[Opening PASSAGE FOR REVIEW section]
The study included patients aged 18 years or older fulfilling DSM-IV-TR diagnostic criteria for a current MDE at the time of the evaluation, which was systematically confirmed with a checklist.19 Each center maintained an anonymous patient screening registry of all included patients with an MDE so that the rate of participation could be estimated. Exclusion criteria were acute psychiatric or nonpsychiatric emergencies, prominent somatic illness, or inability to complete the 32-item revised Hypomania Checklist.20
Patients were evaluated at a single assessment with the participating psychiatrist, who completed a case report form for each patient, incorporating inclusion criteria, sociodemographic variables (age, sex, and marital status), inpatient or outpatient status, history of psychiatric symptoms (mood symptoms, postpartum depression, and suicide attempts), previous psychiatric hospitalization, features of the current depressive episode, bipolar symptoms listed in the DSM-IV-TR diagnostic criteria for bipolar disorder (J.A., J.-M.A., C.L.B., G.P., E.V., and A.H.Y., unpublished data, April 2008), known risk factors for bipolar disorder, previous response to antidepressants, current treatment, and functional status determined by the physician using the Global Assessment of Functioning.21 Comorbidity was assessed using the Mini International Neuropsychiatric Interview22 and diagnosed using symptom checklists by DSM-IV TR criteria for substance abuse and addiction, panic disorders, obsessive-compulsive disorders, social phobias, generalized anxiety disorders, eating disorders, borderline personality disorders, and attention-deficit/hyperactivity disorder (results to be reported elsewhere). Separate sections on hypomania/mania and the Mini International Neuropsychiatric Interview DSM-IV diagnostic interview were applied. Patients' diagnosis on inclusion to the study was entered as bipolar disorder, type I/type II: yes/no.
A family history of mania, hypomania, or bipolar disorder in parents, siblings, or children was assessed using questions addressing this item in the case report form. Patients completed the 32-item revised Hypomania Checklist themselves.
The primary evaluation criterion was the frequency of bipolar disorder. This was determined as the proportion of patients fulfilling criteria for bipolar disorder according to the DSM-IV-TR criteria and the bipolarity specifier proposed by Angst et al.11,18 This bipolarity specifier attributes a diagnosis of bipolar disorder in patients who experienced an episode of elevated mood, an episode of irritable mood, or an episode of increased activity with at least 3 of the symptoms listed under Criterion B of the DSM-IV-TR associated with at least 1 of the 3 following consequences: (1) unequivocal and observable change in functioning uncharacteristic of the person's usual behavior, (2) marked impairment in social or occupational functioning observable by others, or (3) requiring hospitalization or outpatient treatment. No minimum duration of symptoms was required and no exclusion criteria were applied. Bipolar-specifier criteria include all cases meeting DSM-IV criteria for bipolar I and II disorders as well as additional cases excluded by DSM-IV exclusionary criteria (eg, symptoms occurring during antidepressant treatment).
[Closing PASSAGE FOR REVIEW section]
[Opening EXCERPTED DATA section]
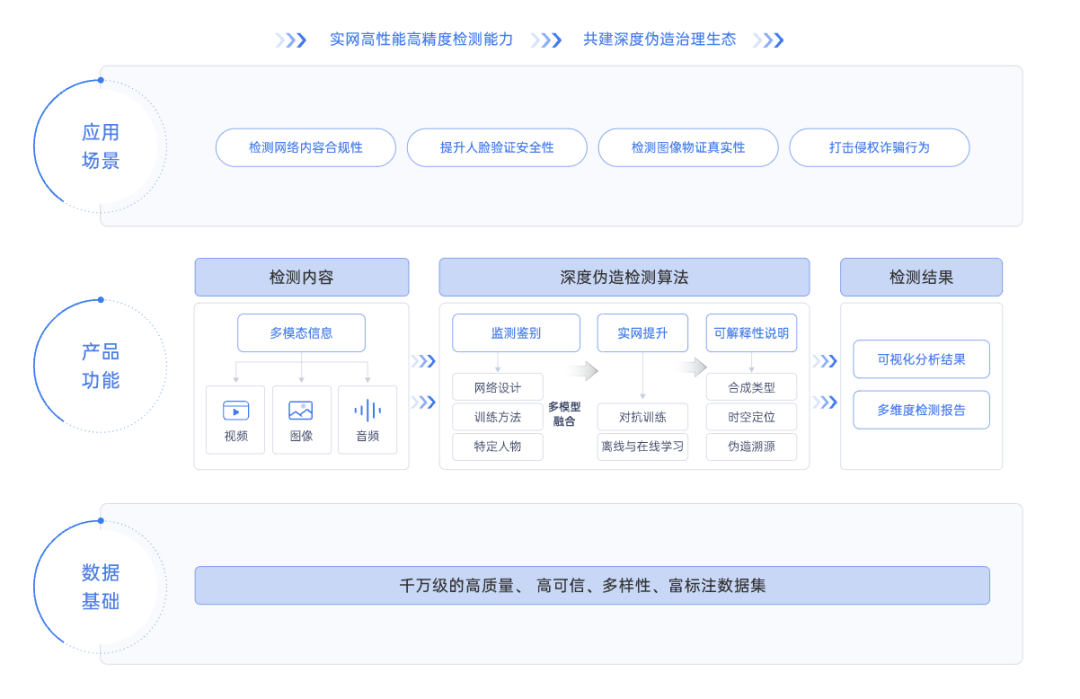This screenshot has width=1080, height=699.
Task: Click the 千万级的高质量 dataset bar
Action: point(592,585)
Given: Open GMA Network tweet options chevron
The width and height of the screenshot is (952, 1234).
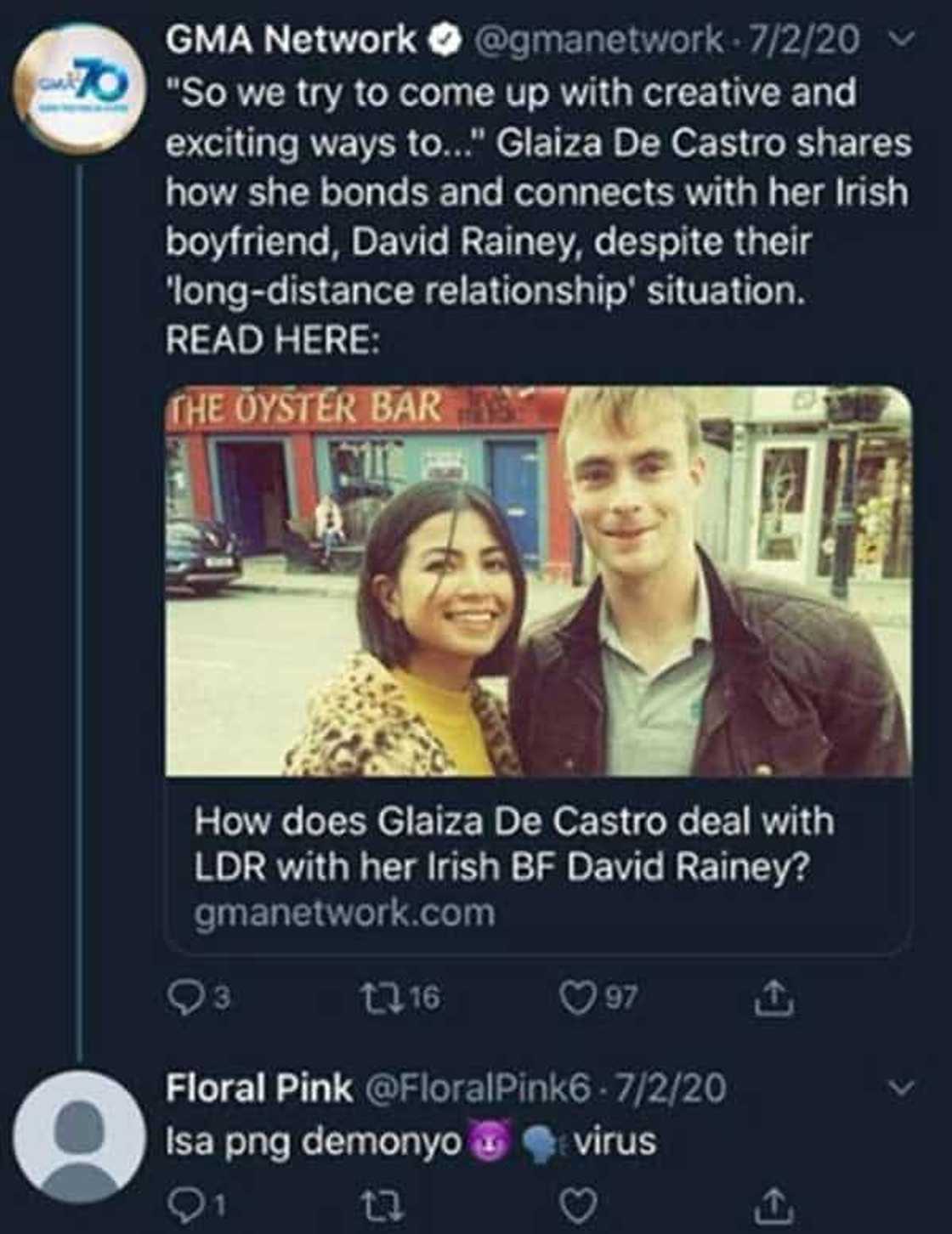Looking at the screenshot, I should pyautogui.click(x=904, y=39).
[Closing EXCERPTED DATA section]
In the passage on the depression study, what was the primary evaluation criterion? The material has nothing to do with the text.

▸ SOLUTION TO THIS PROBLEM
The frequency of bipolar disorder.